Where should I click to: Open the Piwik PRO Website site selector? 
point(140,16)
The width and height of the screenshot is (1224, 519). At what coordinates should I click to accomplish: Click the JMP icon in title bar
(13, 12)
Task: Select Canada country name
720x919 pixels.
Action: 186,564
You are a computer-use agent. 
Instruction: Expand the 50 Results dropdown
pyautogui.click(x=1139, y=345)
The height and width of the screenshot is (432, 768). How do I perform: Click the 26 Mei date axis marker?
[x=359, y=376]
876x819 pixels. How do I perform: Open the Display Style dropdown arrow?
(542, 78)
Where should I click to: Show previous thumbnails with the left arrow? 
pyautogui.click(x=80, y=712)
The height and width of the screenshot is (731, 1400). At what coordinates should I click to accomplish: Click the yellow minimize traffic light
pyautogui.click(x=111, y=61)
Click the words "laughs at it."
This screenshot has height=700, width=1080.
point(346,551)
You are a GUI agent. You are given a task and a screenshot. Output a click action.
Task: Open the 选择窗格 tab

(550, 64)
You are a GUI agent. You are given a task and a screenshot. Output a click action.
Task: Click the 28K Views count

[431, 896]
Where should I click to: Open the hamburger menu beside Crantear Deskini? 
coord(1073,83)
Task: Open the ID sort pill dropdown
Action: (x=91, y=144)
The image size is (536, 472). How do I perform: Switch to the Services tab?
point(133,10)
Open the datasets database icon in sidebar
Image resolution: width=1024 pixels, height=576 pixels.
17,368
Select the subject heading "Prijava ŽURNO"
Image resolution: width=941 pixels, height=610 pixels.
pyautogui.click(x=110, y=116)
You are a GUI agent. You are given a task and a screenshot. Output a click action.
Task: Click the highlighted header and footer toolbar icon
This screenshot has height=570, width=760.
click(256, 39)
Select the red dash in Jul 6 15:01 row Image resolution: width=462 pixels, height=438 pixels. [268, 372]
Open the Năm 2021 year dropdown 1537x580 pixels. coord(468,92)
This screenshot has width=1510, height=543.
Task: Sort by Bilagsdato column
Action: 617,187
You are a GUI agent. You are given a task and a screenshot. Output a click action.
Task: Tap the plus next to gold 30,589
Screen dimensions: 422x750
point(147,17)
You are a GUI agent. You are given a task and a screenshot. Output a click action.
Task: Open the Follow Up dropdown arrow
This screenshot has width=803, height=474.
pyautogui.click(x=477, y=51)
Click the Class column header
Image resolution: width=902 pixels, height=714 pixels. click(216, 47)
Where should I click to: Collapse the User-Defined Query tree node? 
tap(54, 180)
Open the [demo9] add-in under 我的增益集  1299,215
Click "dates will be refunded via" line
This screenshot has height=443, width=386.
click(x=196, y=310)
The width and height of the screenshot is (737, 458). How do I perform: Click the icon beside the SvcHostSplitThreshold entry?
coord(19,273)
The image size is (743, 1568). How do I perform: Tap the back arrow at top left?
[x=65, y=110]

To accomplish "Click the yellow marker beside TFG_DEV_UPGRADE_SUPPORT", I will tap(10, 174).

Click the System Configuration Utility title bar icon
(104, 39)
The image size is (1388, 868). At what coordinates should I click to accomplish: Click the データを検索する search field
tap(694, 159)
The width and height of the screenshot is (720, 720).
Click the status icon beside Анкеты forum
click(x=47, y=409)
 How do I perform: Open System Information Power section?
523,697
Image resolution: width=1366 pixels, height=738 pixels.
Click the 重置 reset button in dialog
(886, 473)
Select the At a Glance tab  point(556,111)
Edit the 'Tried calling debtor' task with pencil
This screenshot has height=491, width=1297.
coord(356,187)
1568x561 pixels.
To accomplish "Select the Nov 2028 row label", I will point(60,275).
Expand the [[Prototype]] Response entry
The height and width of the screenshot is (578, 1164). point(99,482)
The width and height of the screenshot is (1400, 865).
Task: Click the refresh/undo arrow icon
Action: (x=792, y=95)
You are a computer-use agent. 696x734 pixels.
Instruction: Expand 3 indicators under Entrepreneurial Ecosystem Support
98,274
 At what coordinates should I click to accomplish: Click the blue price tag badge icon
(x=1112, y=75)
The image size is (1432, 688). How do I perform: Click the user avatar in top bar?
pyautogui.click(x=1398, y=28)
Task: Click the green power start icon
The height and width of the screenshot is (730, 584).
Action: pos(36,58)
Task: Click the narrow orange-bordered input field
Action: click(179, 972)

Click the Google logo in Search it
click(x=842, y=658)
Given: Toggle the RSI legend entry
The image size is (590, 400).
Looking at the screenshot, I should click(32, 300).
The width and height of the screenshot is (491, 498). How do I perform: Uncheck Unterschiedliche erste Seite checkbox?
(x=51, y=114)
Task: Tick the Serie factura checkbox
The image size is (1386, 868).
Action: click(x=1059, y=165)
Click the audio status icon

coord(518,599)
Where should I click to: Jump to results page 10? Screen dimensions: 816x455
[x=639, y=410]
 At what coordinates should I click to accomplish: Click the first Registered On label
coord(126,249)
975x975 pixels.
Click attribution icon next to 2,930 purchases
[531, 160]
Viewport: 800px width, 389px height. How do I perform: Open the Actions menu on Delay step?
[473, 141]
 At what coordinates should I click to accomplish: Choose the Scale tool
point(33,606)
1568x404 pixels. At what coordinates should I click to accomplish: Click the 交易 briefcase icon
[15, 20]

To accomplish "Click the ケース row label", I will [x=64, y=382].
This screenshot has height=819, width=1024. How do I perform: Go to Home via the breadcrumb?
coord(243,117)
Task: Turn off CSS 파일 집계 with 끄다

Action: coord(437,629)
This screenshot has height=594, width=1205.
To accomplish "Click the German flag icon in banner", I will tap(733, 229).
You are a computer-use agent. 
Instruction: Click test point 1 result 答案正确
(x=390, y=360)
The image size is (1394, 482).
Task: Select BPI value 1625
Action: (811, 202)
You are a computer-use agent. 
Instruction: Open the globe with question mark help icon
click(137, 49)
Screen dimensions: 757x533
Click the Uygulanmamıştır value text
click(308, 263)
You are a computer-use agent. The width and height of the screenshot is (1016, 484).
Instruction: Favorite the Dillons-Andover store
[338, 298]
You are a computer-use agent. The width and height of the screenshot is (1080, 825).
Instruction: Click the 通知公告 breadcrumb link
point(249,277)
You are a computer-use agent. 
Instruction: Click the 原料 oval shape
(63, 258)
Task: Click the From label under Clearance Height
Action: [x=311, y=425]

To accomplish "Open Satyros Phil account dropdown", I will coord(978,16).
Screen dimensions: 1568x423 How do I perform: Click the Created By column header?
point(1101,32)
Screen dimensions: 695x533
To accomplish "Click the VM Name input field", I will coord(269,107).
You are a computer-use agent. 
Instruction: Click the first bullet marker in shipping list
━━━━━━━━━━
| WORK INSTRUCTIONS |
Reproduce every record, matching each line exactly.

| PROBLEM SOLUTION |
Where should I click to: Open the Piwik PRO Website site selector? 
point(140,16)
The width and height of the screenshot is (1224, 519). At what coordinates should I click to accomplish: Click the JMP icon in title bar
(13, 12)
Task: Select Canada country name
720x919 pixels.
Action: 186,564
You are a computer-use agent. 
Instruction: Expand the 50 Results dropdown
pyautogui.click(x=1139, y=345)
The height and width of the screenshot is (432, 768). How do I perform: Click the 26 Mei date axis marker?
[x=359, y=376]
876x819 pixels. How do I perform: Open the Display Style dropdown arrow?
(542, 78)
Where should I click to: Show previous thumbnails with the left arrow? 
pyautogui.click(x=80, y=712)
The height and width of the screenshot is (731, 1400). At what coordinates should I click to accomplish: Click the yellow minimize traffic light
pyautogui.click(x=111, y=61)
Click the words "laughs at it."
This screenshot has height=700, width=1080.
point(346,551)
You are a GUI agent. You are given a task and a screenshot. Output a click action.
Task: Open the 选择窗格 tab

(550, 64)
You are a GUI agent. You are given a task and a screenshot. Output a click action.
Task: Click the 28K Views count

[431, 896]
Where should I click to: Open the hamburger menu beside Crantear Deskini? 
coord(1073,83)
Task: Open the ID sort pill dropdown
Action: (x=91, y=144)
The image size is (536, 472). How do I perform: Switch to the Services tab?
point(133,10)
Open the datasets database icon in sidebar
Image resolution: width=1024 pixels, height=576 pixels.
17,368
Select the subject heading "Prijava ŽURNO"
Image resolution: width=941 pixels, height=610 pixels.
pyautogui.click(x=110, y=116)
You are a GUI agent. You are given a task and a screenshot. Output a click action.
Task: Click the highlighted header and footer toolbar icon
This screenshot has height=570, width=760.
click(256, 39)
Select the red dash in Jul 6 15:01 row Image resolution: width=462 pixels, height=438 pixels. [268, 372]
Open the Năm 2021 year dropdown 1537x580 pixels. coord(468,92)
This screenshot has width=1510, height=543.
Task: Sort by Bilagsdato column
Action: 617,187
You are a GUI agent. You are given a task and a screenshot. Output a click action.
Task: Tap the plus next to gold 30,589
Screen dimensions: 422x750
point(147,17)
You are a GUI agent. You are given a task and a screenshot. Output a click action.
Task: Open the Follow Up dropdown arrow
This screenshot has width=803, height=474.
pyautogui.click(x=477, y=51)
Click the Class column header
Image resolution: width=902 pixels, height=714 pixels. click(216, 47)
Where should I click to: Collapse the User-Defined Query tree node? 
tap(54, 180)
Open the [demo9] add-in under 我的增益集  1299,215
Click "dates will be refunded via" line
This screenshot has height=443, width=386.
click(x=196, y=310)
The width and height of the screenshot is (737, 458). How do I perform: Click the icon beside the SvcHostSplitThreshold entry?
coord(19,273)
The image size is (743, 1568). How do I perform: Tap the back arrow at top left?
[x=65, y=110]

To accomplish "Click the yellow marker beside TFG_DEV_UPGRADE_SUPPORT", I will tap(10, 174).

Click the System Configuration Utility title bar icon
(104, 39)
The image size is (1388, 868). At what coordinates should I click to accomplish: Click the データを検索する search field
tap(694, 159)
The width and height of the screenshot is (720, 720).
Click the status icon beside Анкеты forum
click(x=47, y=409)
 How do I perform: Open System Information Power section?
523,697
Image resolution: width=1366 pixels, height=738 pixels.
Click the 重置 reset button in dialog
(886, 473)
Select the At a Glance tab  point(556,111)
Edit the 'Tried calling debtor' task with pencil
This screenshot has height=491, width=1297.
coord(356,187)
1568x561 pixels.
To accomplish "Select the Nov 2028 row label", I will point(60,275).
Expand the [[Prototype]] Response entry
The height and width of the screenshot is (578, 1164). point(99,482)
The width and height of the screenshot is (1400, 865).
Task: Click the refresh/undo arrow icon
Action: (x=792, y=95)
You are a computer-use agent. 696x734 pixels.
Instruction: Expand 3 indicators under Entrepreneurial Ecosystem Support
98,274
 At what coordinates should I click to accomplish: Click the blue price tag badge icon
(x=1112, y=75)
The image size is (1432, 688). How do I perform: Click the user avatar in top bar?
pyautogui.click(x=1398, y=28)
Task: Click the green power start icon
The height and width of the screenshot is (730, 584).
Action: pos(36,58)
Task: Click the narrow orange-bordered input field
Action: click(179, 972)

Click the Google logo in Search it
click(x=842, y=658)
Given: Toggle the RSI legend entry
The image size is (590, 400).
Looking at the screenshot, I should click(32, 300).
The width and height of the screenshot is (491, 498). How do I perform: Uncheck Unterschiedliche erste Seite checkbox?
(x=51, y=114)
Task: Tick the Serie factura checkbox
The image size is (1386, 868).
Action: click(x=1059, y=165)
Click the audio status icon

coord(518,599)
Where should I click to: Jump to results page 10? Screen dimensions: 816x455
[x=639, y=410]
 At what coordinates should I click to accomplish: Click the first Registered On label
coord(126,249)
975x975 pixels.
Click attribution icon next to 2,930 purchases
[531, 160]
Viewport: 800px width, 389px height. How do I perform: Open the Actions menu on Delay step?
[473, 141]
 At what coordinates should I click to accomplish: Choose the Scale tool
point(33,606)
1568x404 pixels. At what coordinates should I click to accomplish: Click the 交易 briefcase icon
[15, 20]

To accomplish "Click the ケース row label", I will [x=64, y=382].
This screenshot has height=819, width=1024. How do I perform: Go to Home via the breadcrumb?
coord(243,117)
Task: Turn off CSS 파일 집계 with 끄다

Action: coord(437,629)
This screenshot has height=594, width=1205.
To accomplish "Click the German flag icon in banner", I will tap(733, 229).
You are a computer-use agent. 
Instruction: Click test point 1 result 答案正确
(x=390, y=360)
The image size is (1394, 482).
Task: Select BPI value 1625
Action: (811, 202)
You are a computer-use agent. 
Instruction: Open the globe with question mark help icon
click(137, 49)
Screen dimensions: 757x533
Click the Uygulanmamıştır value text
click(308, 263)
You are a computer-use agent. The width and height of the screenshot is (1016, 484).
Instruction: Favorite the Dillons-Andover store
[338, 298]
You are a computer-use agent. The width and height of the screenshot is (1080, 825).
Instruction: Click the 通知公告 breadcrumb link
point(249,277)
You are a computer-use agent. 
Instruction: Click the 原料 oval shape
(63, 258)
Task: Click the From label under Clearance Height
Action: [x=311, y=425]

To accomplish "Open Satyros Phil account dropdown", I will coord(978,16).
Screen dimensions: 1568x423 How do I perform: Click the Created By column header?
point(1101,32)
Screen dimensions: 695x533
To accomplish "Click the VM Name input field", I will coord(269,107).
You are a computer-use agent. 
Instruction: Click the first bullet marker in shipping list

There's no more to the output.